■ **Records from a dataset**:
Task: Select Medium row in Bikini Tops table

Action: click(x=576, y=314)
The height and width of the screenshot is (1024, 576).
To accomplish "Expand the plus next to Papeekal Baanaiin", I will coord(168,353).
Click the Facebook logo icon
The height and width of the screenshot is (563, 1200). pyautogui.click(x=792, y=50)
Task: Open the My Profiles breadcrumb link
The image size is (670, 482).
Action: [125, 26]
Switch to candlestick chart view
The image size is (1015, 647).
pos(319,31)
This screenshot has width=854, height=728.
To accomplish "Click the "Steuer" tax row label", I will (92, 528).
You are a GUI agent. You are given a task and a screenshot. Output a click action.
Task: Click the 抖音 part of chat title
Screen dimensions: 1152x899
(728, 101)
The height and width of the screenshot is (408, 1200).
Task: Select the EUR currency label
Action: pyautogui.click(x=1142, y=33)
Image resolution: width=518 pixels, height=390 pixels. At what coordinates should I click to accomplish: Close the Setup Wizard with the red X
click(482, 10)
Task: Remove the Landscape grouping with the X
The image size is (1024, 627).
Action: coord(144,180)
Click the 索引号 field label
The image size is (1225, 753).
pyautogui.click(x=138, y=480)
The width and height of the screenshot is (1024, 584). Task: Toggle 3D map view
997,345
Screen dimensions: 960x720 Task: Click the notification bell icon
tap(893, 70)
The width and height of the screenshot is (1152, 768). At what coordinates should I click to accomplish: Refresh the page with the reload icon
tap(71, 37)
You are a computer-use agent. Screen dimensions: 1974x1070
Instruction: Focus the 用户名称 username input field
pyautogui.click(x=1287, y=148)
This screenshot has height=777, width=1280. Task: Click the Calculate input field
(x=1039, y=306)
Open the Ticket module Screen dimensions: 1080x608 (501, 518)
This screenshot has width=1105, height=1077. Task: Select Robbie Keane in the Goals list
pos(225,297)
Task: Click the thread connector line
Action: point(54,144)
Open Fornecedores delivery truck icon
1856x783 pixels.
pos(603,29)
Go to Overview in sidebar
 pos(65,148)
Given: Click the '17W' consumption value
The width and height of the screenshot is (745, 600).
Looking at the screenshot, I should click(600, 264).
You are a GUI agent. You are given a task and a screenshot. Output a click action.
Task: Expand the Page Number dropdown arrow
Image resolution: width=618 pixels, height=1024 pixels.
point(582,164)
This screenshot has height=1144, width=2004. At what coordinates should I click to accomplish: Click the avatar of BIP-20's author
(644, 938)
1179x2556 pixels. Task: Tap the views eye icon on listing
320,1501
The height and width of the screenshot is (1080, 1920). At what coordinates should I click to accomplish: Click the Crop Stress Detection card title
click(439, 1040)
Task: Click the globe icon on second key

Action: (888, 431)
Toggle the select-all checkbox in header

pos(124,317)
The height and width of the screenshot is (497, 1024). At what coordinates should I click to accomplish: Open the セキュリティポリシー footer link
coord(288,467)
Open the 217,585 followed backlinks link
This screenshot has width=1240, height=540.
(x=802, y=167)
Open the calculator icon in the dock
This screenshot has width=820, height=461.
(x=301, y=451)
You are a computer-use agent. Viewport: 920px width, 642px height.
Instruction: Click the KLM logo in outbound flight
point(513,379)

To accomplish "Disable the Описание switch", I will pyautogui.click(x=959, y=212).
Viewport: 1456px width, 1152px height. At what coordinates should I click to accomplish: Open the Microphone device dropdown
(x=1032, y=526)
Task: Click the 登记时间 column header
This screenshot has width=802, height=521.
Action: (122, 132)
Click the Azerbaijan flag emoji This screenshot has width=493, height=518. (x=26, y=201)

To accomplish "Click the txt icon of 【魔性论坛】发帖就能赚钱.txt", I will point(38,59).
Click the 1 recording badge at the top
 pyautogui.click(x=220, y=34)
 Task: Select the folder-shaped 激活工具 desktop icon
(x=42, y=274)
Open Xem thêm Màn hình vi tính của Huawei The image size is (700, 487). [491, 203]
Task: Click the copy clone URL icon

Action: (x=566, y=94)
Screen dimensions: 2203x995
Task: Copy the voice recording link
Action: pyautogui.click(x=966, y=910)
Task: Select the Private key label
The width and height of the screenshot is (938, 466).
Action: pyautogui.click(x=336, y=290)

■ **To do**: Repeat the data word for word.

■ **Answer to this problem**:
Task: Select Medium row in Bikini Tops table

Action: click(x=576, y=314)
The height and width of the screenshot is (1024, 576).
To accomplish "Expand the plus next to Papeekal Baanaiin", I will coord(168,353).
Click the Facebook logo icon
The height and width of the screenshot is (563, 1200). pyautogui.click(x=792, y=50)
Task: Open the My Profiles breadcrumb link
The image size is (670, 482).
Action: [125, 26]
Switch to candlestick chart view
The image size is (1015, 647).
pos(319,31)
This screenshot has width=854, height=728.
To accomplish "Click the "Steuer" tax row label", I will (92, 528).
You are a GUI agent. You are given a task and a screenshot. Output a click action.
Task: Click the 抖音 part of chat title
Screen dimensions: 1152x899
(728, 101)
The height and width of the screenshot is (408, 1200).
Task: Select the EUR currency label
Action: pyautogui.click(x=1142, y=33)
Image resolution: width=518 pixels, height=390 pixels. At what coordinates should I click to accomplish: Close the Setup Wizard with the red X
click(482, 10)
Task: Remove the Landscape grouping with the X
The image size is (1024, 627).
Action: coord(144,180)
Click the 索引号 field label
The image size is (1225, 753).
pyautogui.click(x=138, y=480)
The width and height of the screenshot is (1024, 584). Task: Toggle 3D map view
997,345
Screen dimensions: 960x720 Task: Click the notification bell icon
tap(893, 70)
The width and height of the screenshot is (1152, 768). At what coordinates should I click to accomplish: Refresh the page with the reload icon
tap(71, 37)
You are a computer-use agent. Screen dimensions: 1974x1070
Instruction: Focus the 用户名称 username input field
pyautogui.click(x=1287, y=148)
This screenshot has height=777, width=1280. Task: Click the Calculate input field
(x=1039, y=306)
Open the Ticket module Screen dimensions: 1080x608 (501, 518)
This screenshot has width=1105, height=1077. Task: Select Robbie Keane in the Goals list
pos(225,297)
Task: Click the thread connector line
Action: point(54,144)
Open Fornecedores delivery truck icon
1856x783 pixels.
pos(603,29)
Go to Overview in sidebar
 pos(65,148)
Given: Click the '17W' consumption value
The width and height of the screenshot is (745, 600).
Looking at the screenshot, I should click(600, 264).
You are a GUI agent. You are given a task and a screenshot. Output a click action.
Task: Expand the Page Number dropdown arrow
Image resolution: width=618 pixels, height=1024 pixels.
point(582,164)
This screenshot has height=1144, width=2004. At what coordinates should I click to accomplish: Click the avatar of BIP-20's author
(644, 938)
1179x2556 pixels. Task: Tap the views eye icon on listing
320,1501
The height and width of the screenshot is (1080, 1920). At what coordinates should I click to accomplish: Click the Crop Stress Detection card title
click(439, 1040)
Task: Click the globe icon on second key

Action: (888, 431)
Toggle the select-all checkbox in header

pos(124,317)
The height and width of the screenshot is (497, 1024). At what coordinates should I click to accomplish: Open the セキュリティポリシー footer link
coord(288,467)
Open the 217,585 followed backlinks link
This screenshot has width=1240, height=540.
(x=802, y=167)
Open the calculator icon in the dock
This screenshot has width=820, height=461.
(x=301, y=451)
You are a computer-use agent. Viewport: 920px width, 642px height.
Instruction: Click the KLM logo in outbound flight
point(513,379)

To accomplish "Disable the Описание switch", I will pyautogui.click(x=959, y=212).
Viewport: 1456px width, 1152px height. At what coordinates should I click to accomplish: Open the Microphone device dropdown
(x=1032, y=526)
Task: Click the 登记时间 column header
This screenshot has width=802, height=521.
Action: (122, 132)
Click the Azerbaijan flag emoji This screenshot has width=493, height=518. (x=26, y=201)

To accomplish "Click the txt icon of 【魔性论坛】发帖就能赚钱.txt", I will point(38,59).
Click the 1 recording badge at the top
 pyautogui.click(x=220, y=34)
 Task: Select the folder-shaped 激活工具 desktop icon
(x=42, y=274)
Open Xem thêm Màn hình vi tính của Huawei The image size is (700, 487). [491, 203]
Task: Click the copy clone URL icon

Action: (x=566, y=94)
Screen dimensions: 2203x995
Task: Copy the voice recording link
Action: pyautogui.click(x=966, y=910)
Task: Select the Private key label
The width and height of the screenshot is (938, 466).
Action: pyautogui.click(x=336, y=290)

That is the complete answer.